Dániel Holländer a supervisé la manifestation et se réjouit des avancées autour des questions LGBTIQ. «Quand tu compares le premier défilé confidentiel de 1997 et celui de 2016 où les médias pullulaient, la différence saute aux yeux. Le mouvement s’est professionnalisé, les grandes villes de province comme Pécs ou Szeged hébergent des assos et les outings sont courants. L’union civile existe et des dizaines d’ambassades nous appuient. C’était carrément inimaginable avant l’effondrement du communisme».
 
Inimaginable mais améliorable. Les droits des homos intéressent peu au-delà des cercles impliqués. Les forces de l’ordre ont tenté d’interdire la Pride en 2012, mais un tribunal en a décidé autrement.
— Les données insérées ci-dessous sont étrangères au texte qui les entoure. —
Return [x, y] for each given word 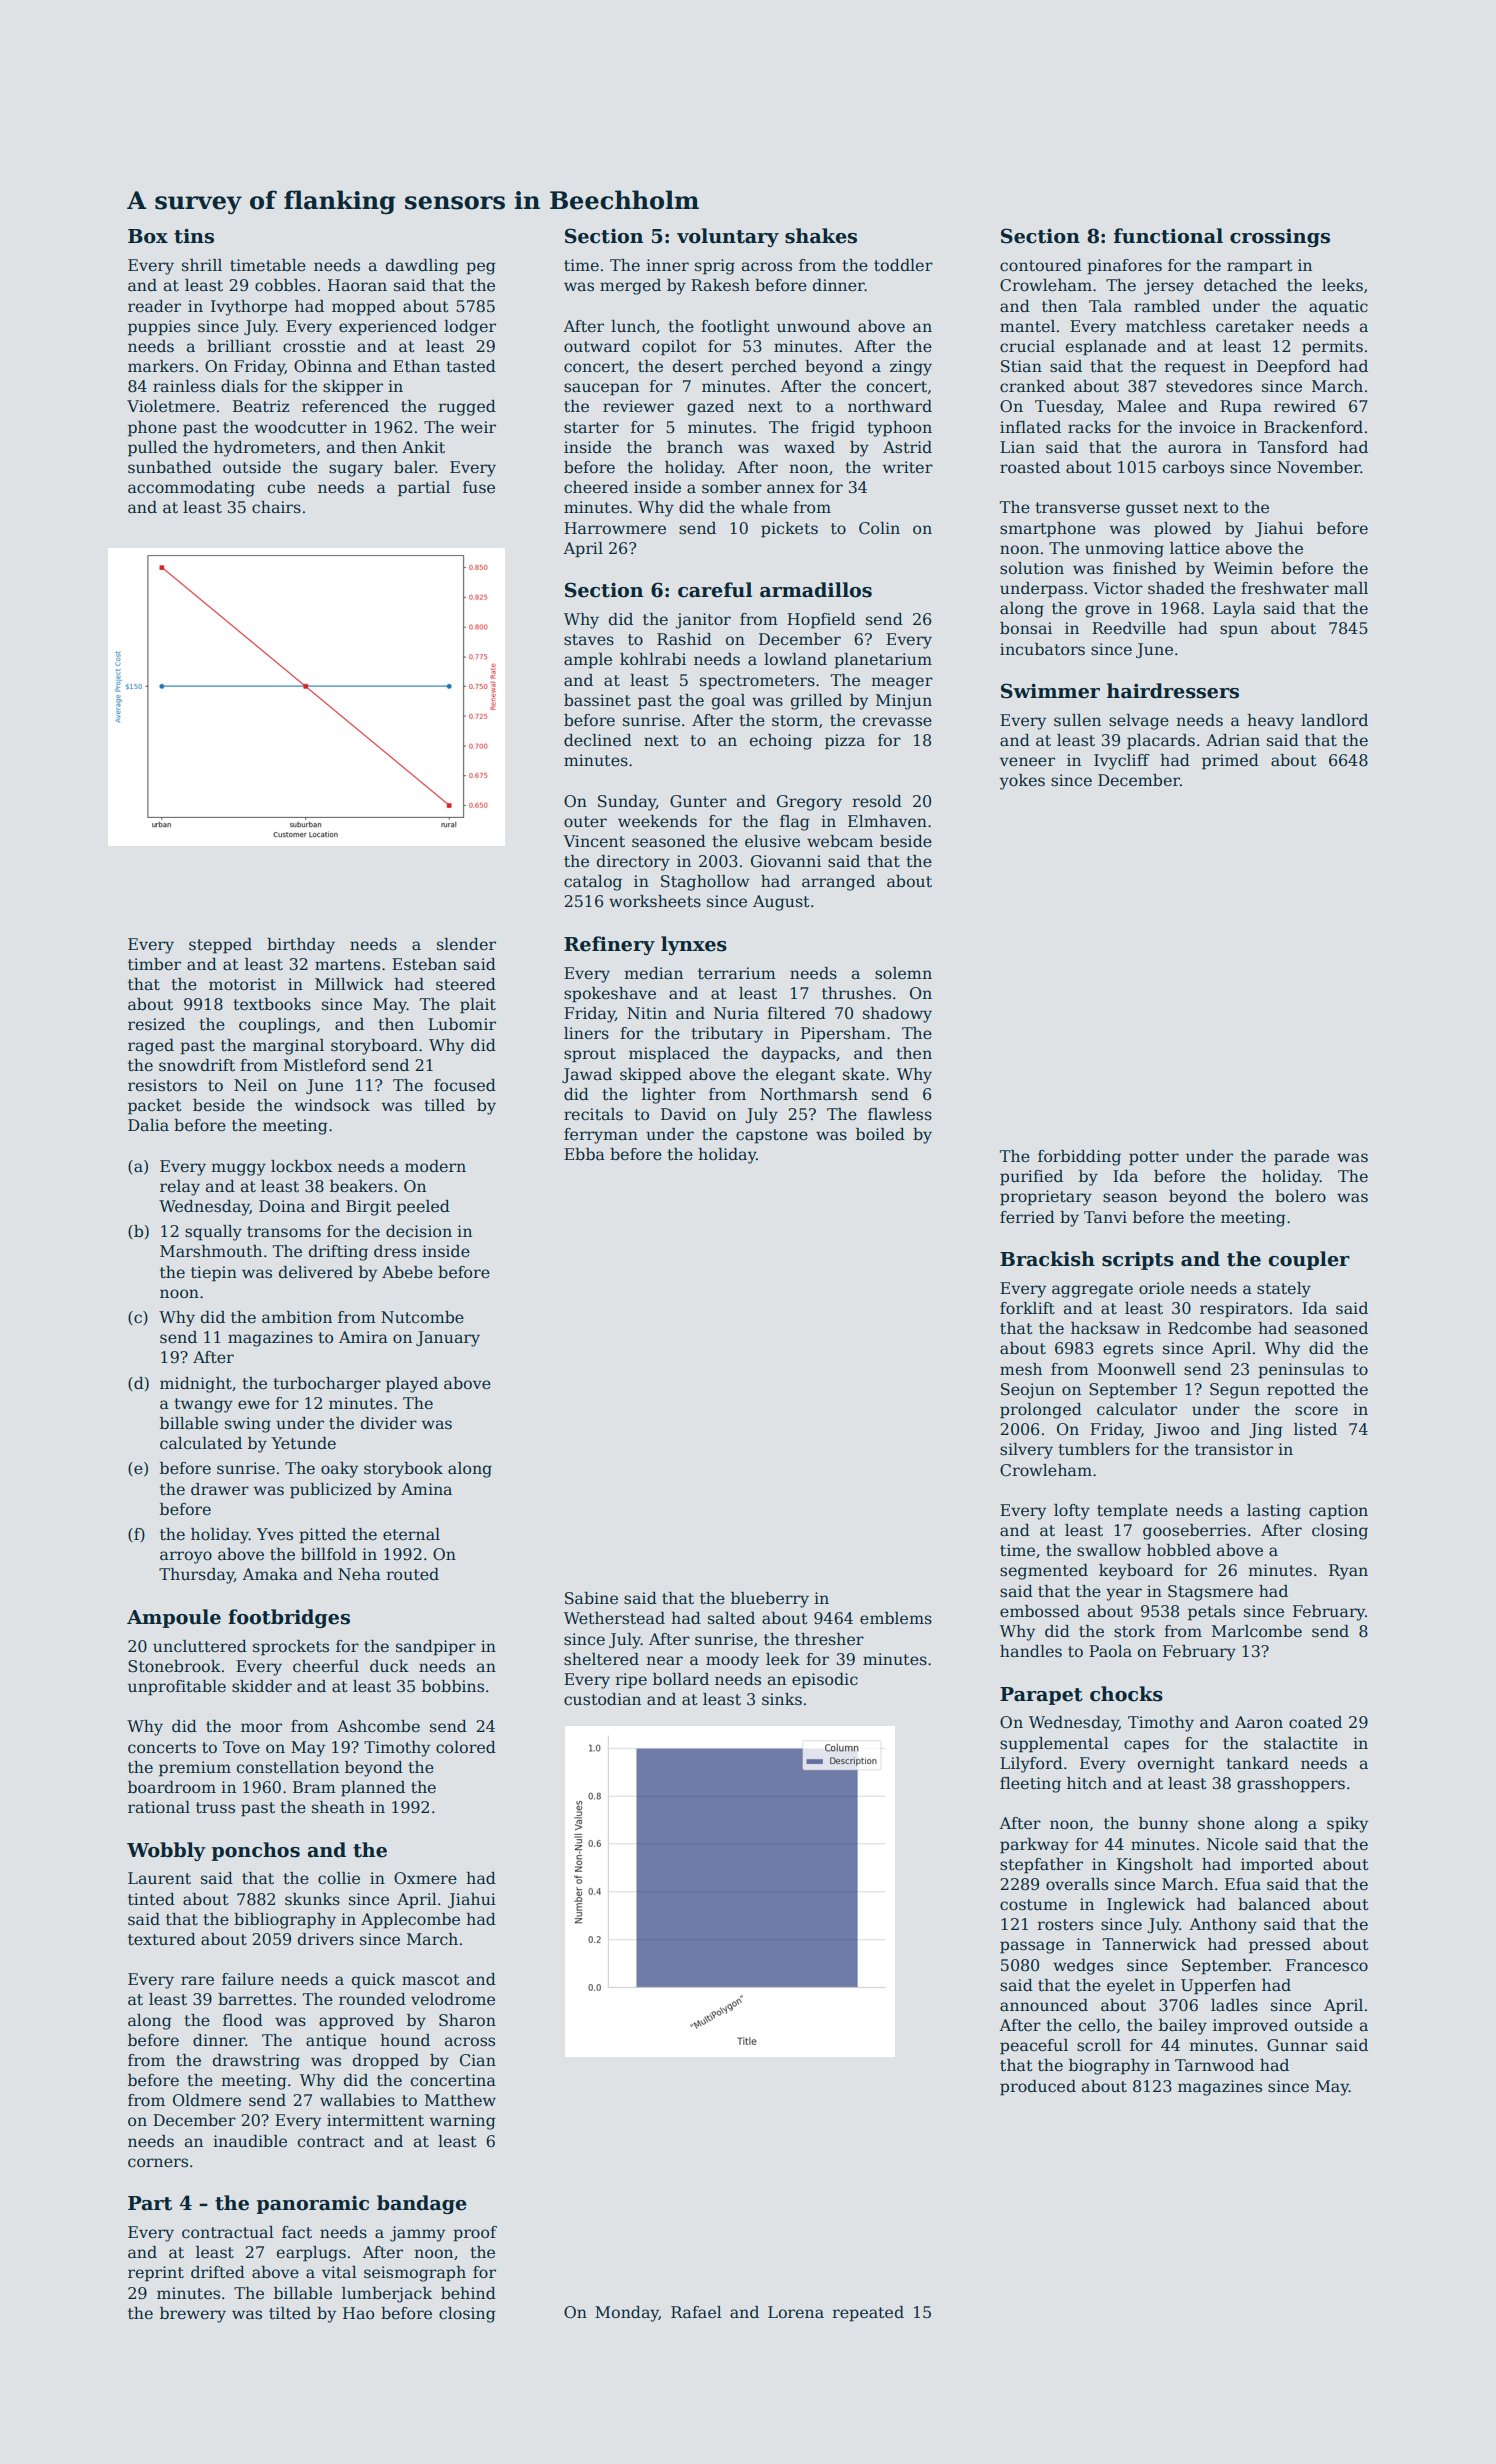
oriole [1161, 1288]
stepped [220, 946]
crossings [1280, 238]
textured [162, 1939]
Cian [478, 2060]
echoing [781, 742]
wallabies [357, 2100]
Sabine [591, 1598]
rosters [1065, 1925]
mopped [364, 308]
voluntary [728, 237]
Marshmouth [211, 1251]
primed [1230, 762]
Le maire du huitième arrondissement de Budapest, Máté Kocsis, souhaite qu’une «hétéro pride» puisse investir la capitale pour «rétablir l’équilibre». Et la télévision publique hongroise? MTV refuse catégoriquement de diffuser le film de Mária Takács. Motif? Les familles ne doivent pas voir ça. Oui, il y a encore du boulot.